Jakarta – Petrus Selestinus, Koordinator Perekat Nusantara menegaskan bahwa posisi Kepolisian Republik Indonesia (Polri) di bawah Presiden Republik Indonesia tepat dan sesuai amanat Reformasi.
“Posisi Polri sampai saat ini sudah tepat.
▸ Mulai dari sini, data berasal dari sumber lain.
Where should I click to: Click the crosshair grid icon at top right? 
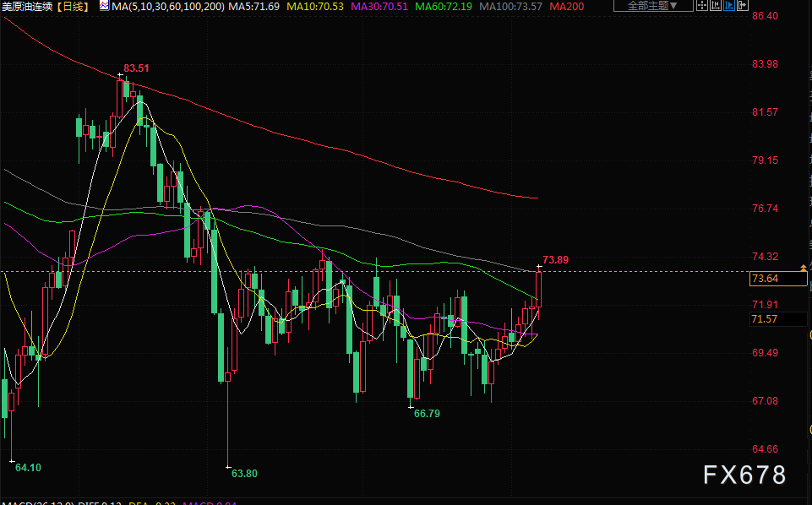700,6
Petrus Selestinus mendukung penuh statemen Pak Kapolri Jenderal Listyo Sigit yang menyatakan bahwa instansi yang dipimpinnya langsung berada di bawah Presiden RI,” ujar Petrus Selestinus, Senin (16/02/2026).
Petrus Selestinus menyampaikan, bahwa posisi Polri yang mandiri sudah sejalan dengan amanat Reformasi 1998 dan juga merupakan bentuk struktur kelembagaan yang ideal bagi Indonesia saat ini.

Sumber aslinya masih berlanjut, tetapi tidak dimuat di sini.